Exemple 4 : Un point est mal placé par rapport à l’axe des ordonnées.
Exemple 5 : Les points sont mal placés par rapport aux ordonnées.
Exemple 6 : Certains points inférieurs sont au-dessus d’autres.
c) Quels sont les risques que peut générer une telle présentation des données ? Quelles impressions cette présentation vous donne-t-elle ?
Au tableau, chaque groupe présente le graphique sur lequel il a travaillé en répondant aux questions a, b et c. On insistera sur les représentations qui pourraient être induites par la forme erronée de données présentées (aspect dramatique, impression contraire liée au placement des données).
On pourra donc lister les types d’erreurs trouvées sous forme d’un tableau commun.
- Confusion entre échelle et longueur du texte (ex. 1)
- Échelle non respectée, donnant une trop grande longueur à la barre représentant la France (ex. 2)
- Aire d’un diagramme circulaire non respectée (ex. 3)

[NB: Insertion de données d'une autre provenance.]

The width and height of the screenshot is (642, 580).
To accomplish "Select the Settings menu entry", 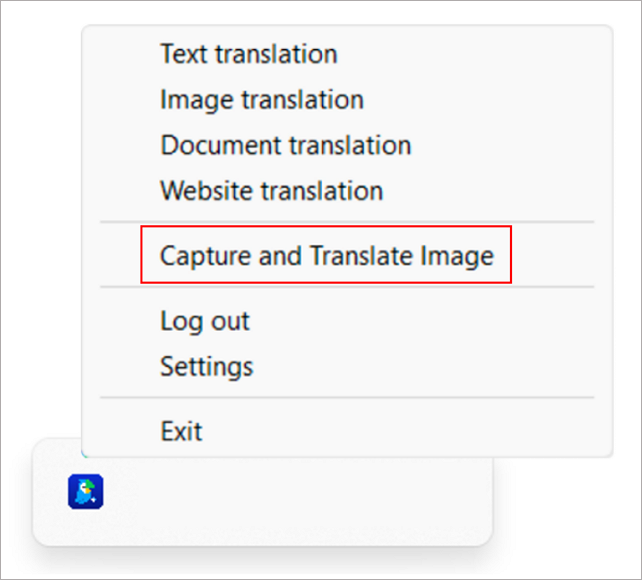I will 206,366.
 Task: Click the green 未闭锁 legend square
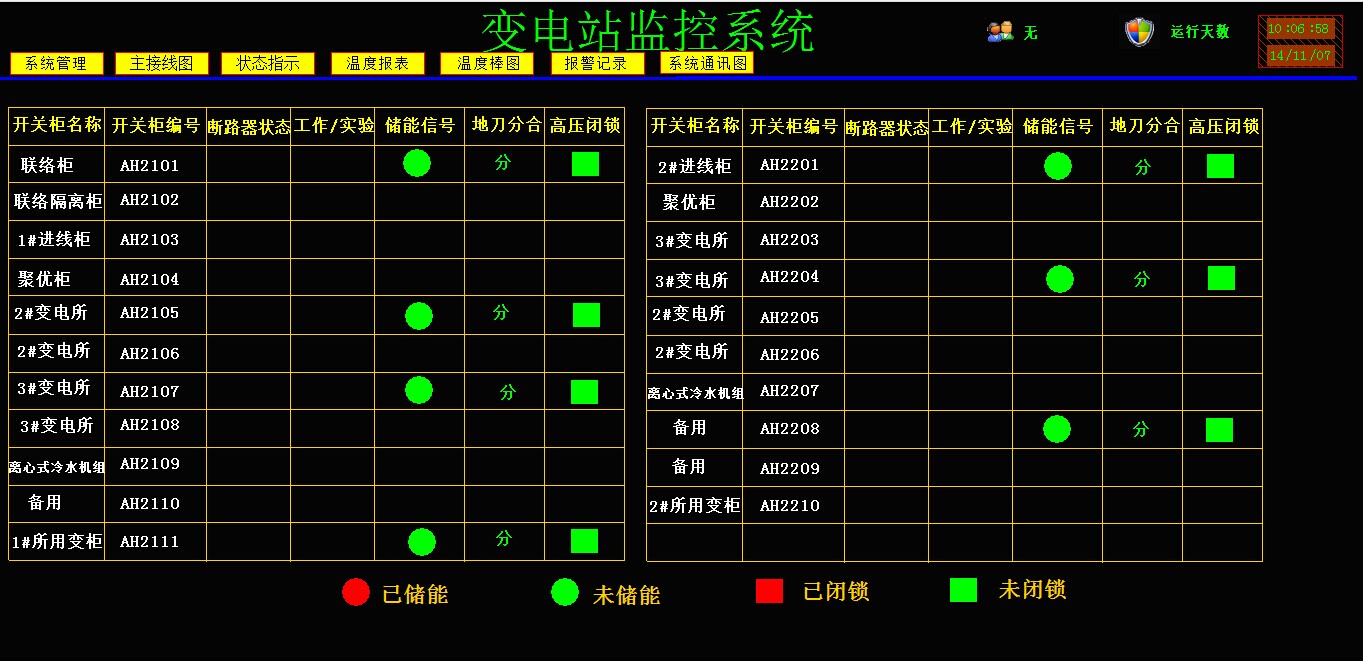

- Mauvaise disposition de points par rapport à l’axe des ordonnées (ex. 4, 5, 6)
Demander à chaque groupe de proposer une présentation plus juste des données présentées sur le graphique.
Étude de deux problèmes mathématiques plus complexes, en commun :
Problème 1. LCI. 24h Pujadas / 2 février 2021
On donne l’impression d’une baisse significative des nouveaux cas au Brésil en prenant la valeur journalière la plus forte et en la comparant à une autre date aléatoire. La notion de « moyenne glissante » permet de montrer la fausseté de l’explication : cette moyenne permet de lisser une série de valeurs exprimées en fonction du temps, en éliminant les fluctuations les moins significatives. Par exemple, comparer une moyenne sur une semaine entière est plus significatif que de prendre deux dates au hasard car les variations journalières peuvent être liées à des questions purement techniques (moins de remontées statistiques effectuées le week-end par exemple). Le vulgarisateur Defakator explique clairement comment la calculer (de 15 min’15 à 18’30 dans cette vidéo).
Problème 2. CNEWS / 27 juin 2021
Cet exemple n’est pas à proprement parler de la datavisualisation, mais questionne lui aussi la manière de se représenter les chiffres.
On donne l’impression que le vaccin n’est pas efficace car une part importante des nouveaux cas sont des personnes vaccinées. Or, les deux groupes comparés (vaccinés et non vaccinés) ne sont pas de même taille. À l’époque, la très grande majorité de la population était déjà vaccinée en Israël : plus de 5 millions de personnes (contre 500 000 non vaccinés). Sachant que le vaccin n’est efficace qu’à 90%, il est normal de trouver des personnes vaccinées parmi les nouveaux contaminés. « Le raisonnement, explique Le Monde dans un article consacré à ce chiffre, peut être poussé jusqu’au bout : si 100 % des Israéliens étaient vaccinés, toutes les nouvelles contaminations proviendraient de personnes vaccinées ».
Les groupes reprennent l’un des deux exemples pour produire une représentation plus claire, moins tronquée ou moins ambiguë du phénomène. On pourra utiliser un outil d’infographie tel que Canva ou Piktochart. Ces outils permettent d’insérer des données et de les transformer en graphique. On trouve sur YouTube des tutoriels complets (exemple pour Piktochart en vidéo ici).